The Queensland Resources Council (QRC) has welcomed the action by Australia Pacific LNG to supply a further 41 petajoules (PJ) of natural gas to the Australian domestic market.
The announcement is yet another sign the Queensland gas industry is leading the nation with a proactive approach to easing the east coast gas squeeze.
Queensland’s neighbours must take a leaf out of our book, instead of relying on our state to meet the gap caused by their failure to develop their own gas industries. Gas exploration has stalled in New South Wales, Victoria and the Northern Territory, despite the fact all jurisdictions have their own reserves in the ground.
It’s also important that Queensland continues its exploration program to pinpoint new reserves and new opportunities for jobs and investment.

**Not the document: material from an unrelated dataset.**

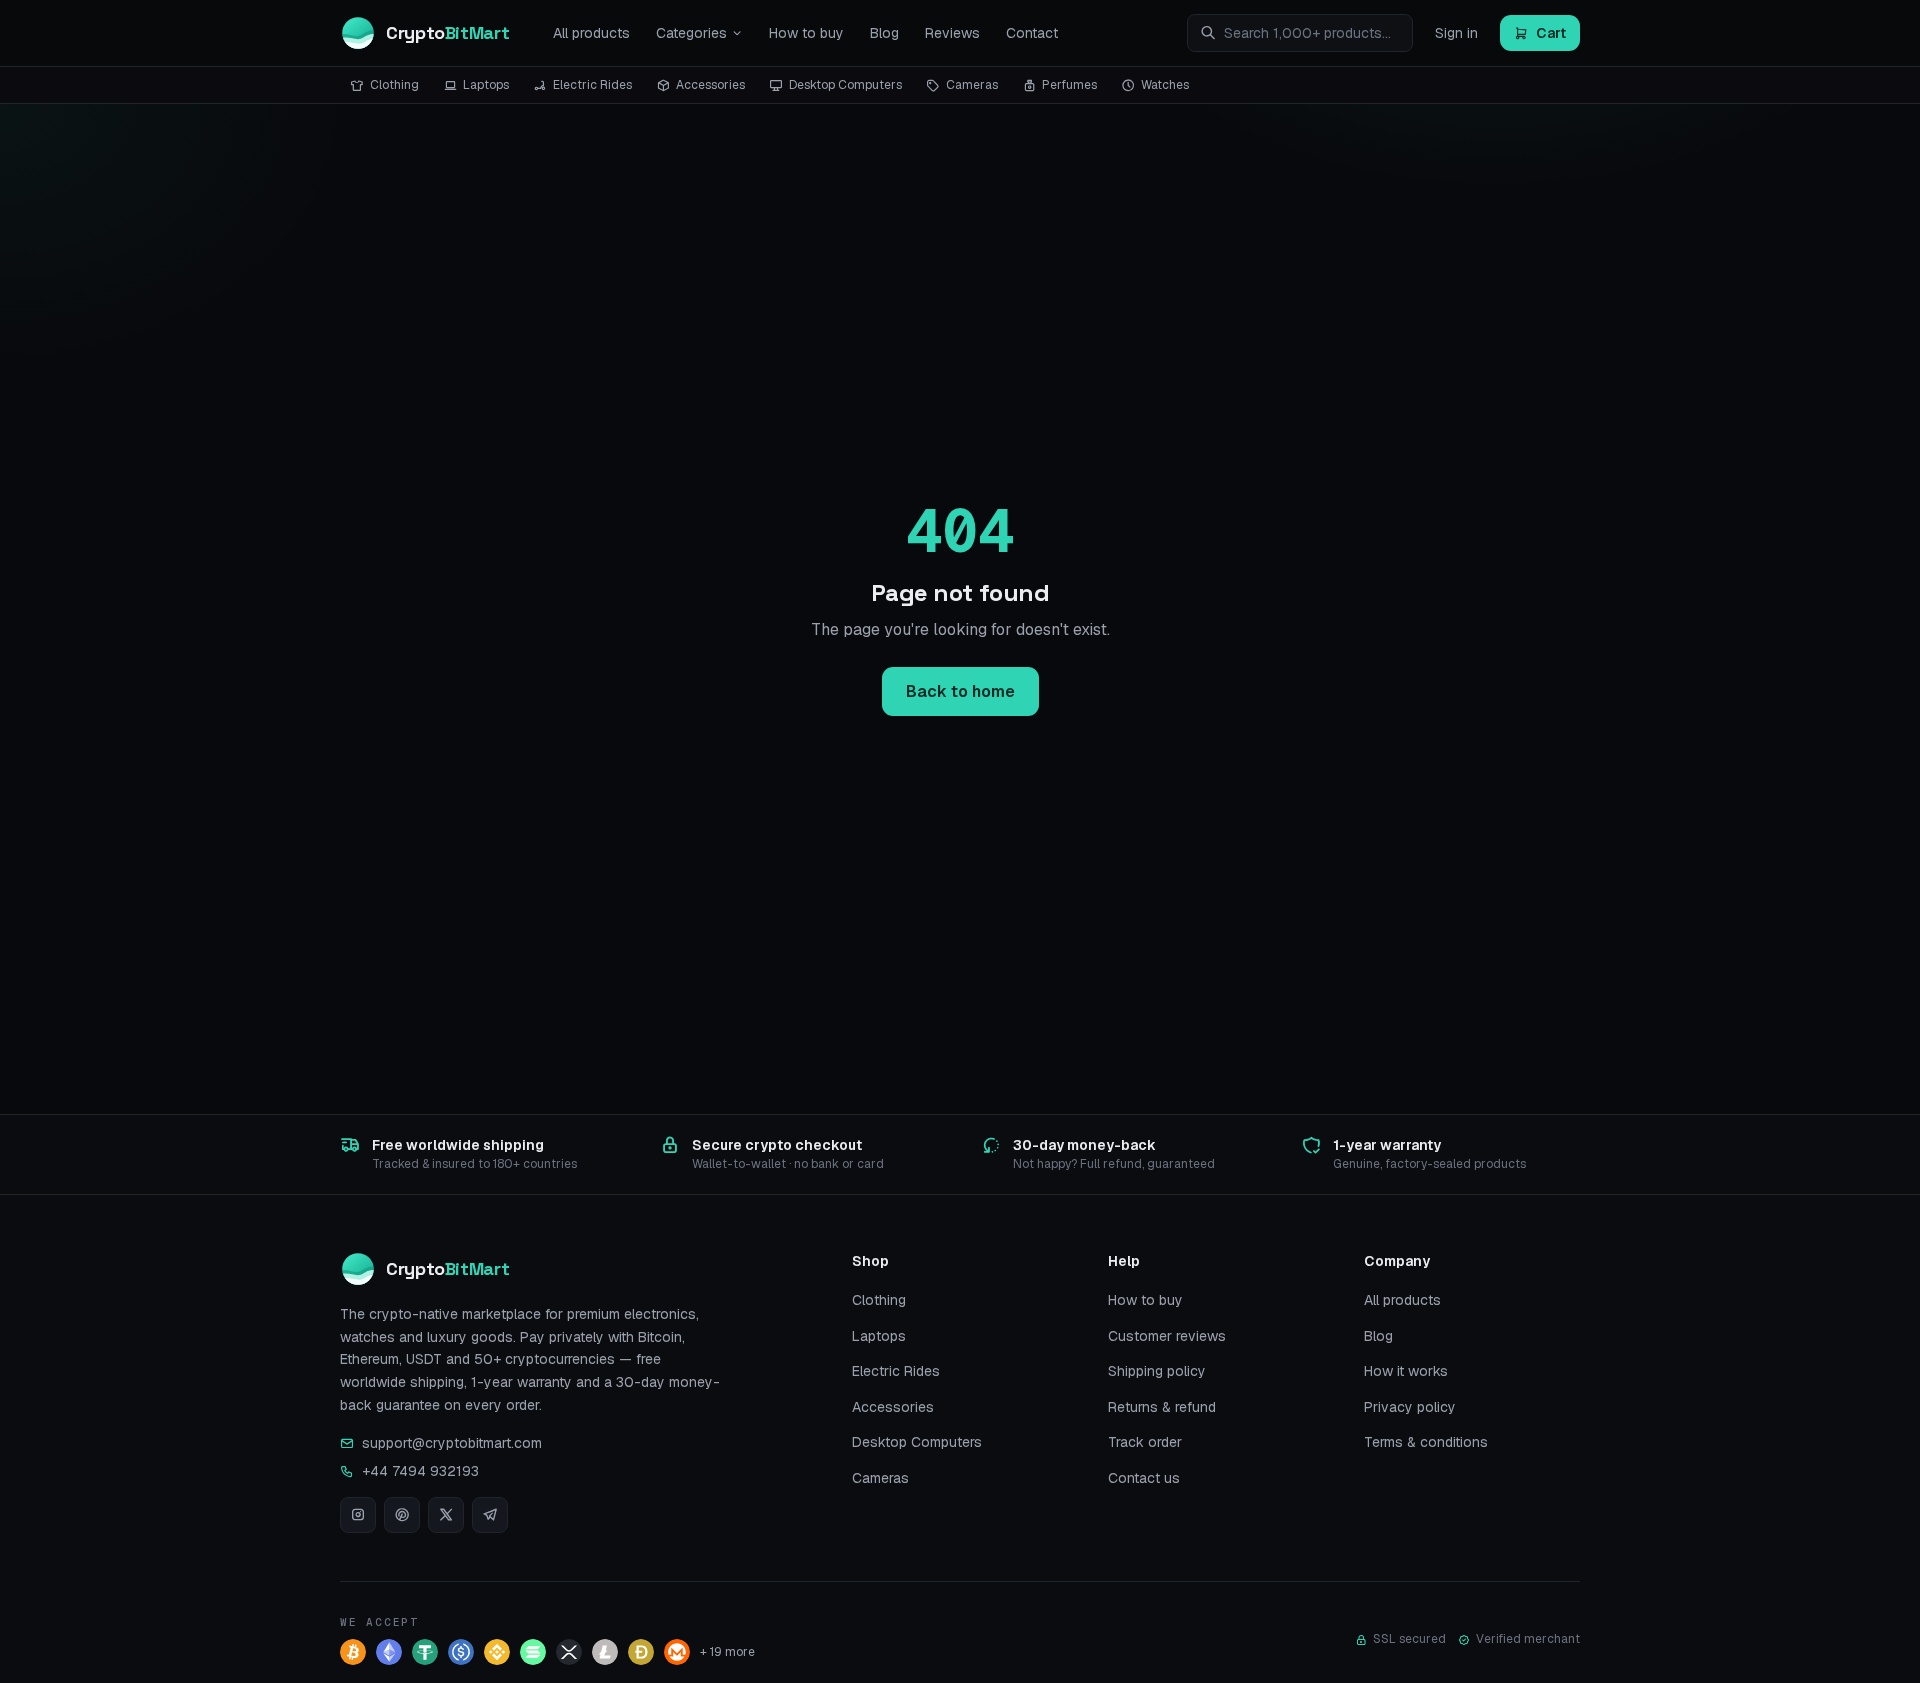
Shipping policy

Therefore, it’s critical that the Palaszczuk Government does not restrict exploration acreage and ban further gas exploration in the Cooper Basin, which has been one of the most productive gas development areas, by pushing through new Pristine Rivers regulations without consultation.
Australia Pacific LNG has reached the gas sales agreement with Origin with the 14-month contract starting on November 1 with 4 PJ this year and 37 PJ next year. In 2018, Australia Pacific LNG’s commitment to the domestic market will represent close to 30 per cent of Australia’s east coast domestic gas demand.
QRC’s current data shows that in 2015-16, the state’s gas industry contributed $12.8 billion to the state’s economy and supported 65,000 jobs.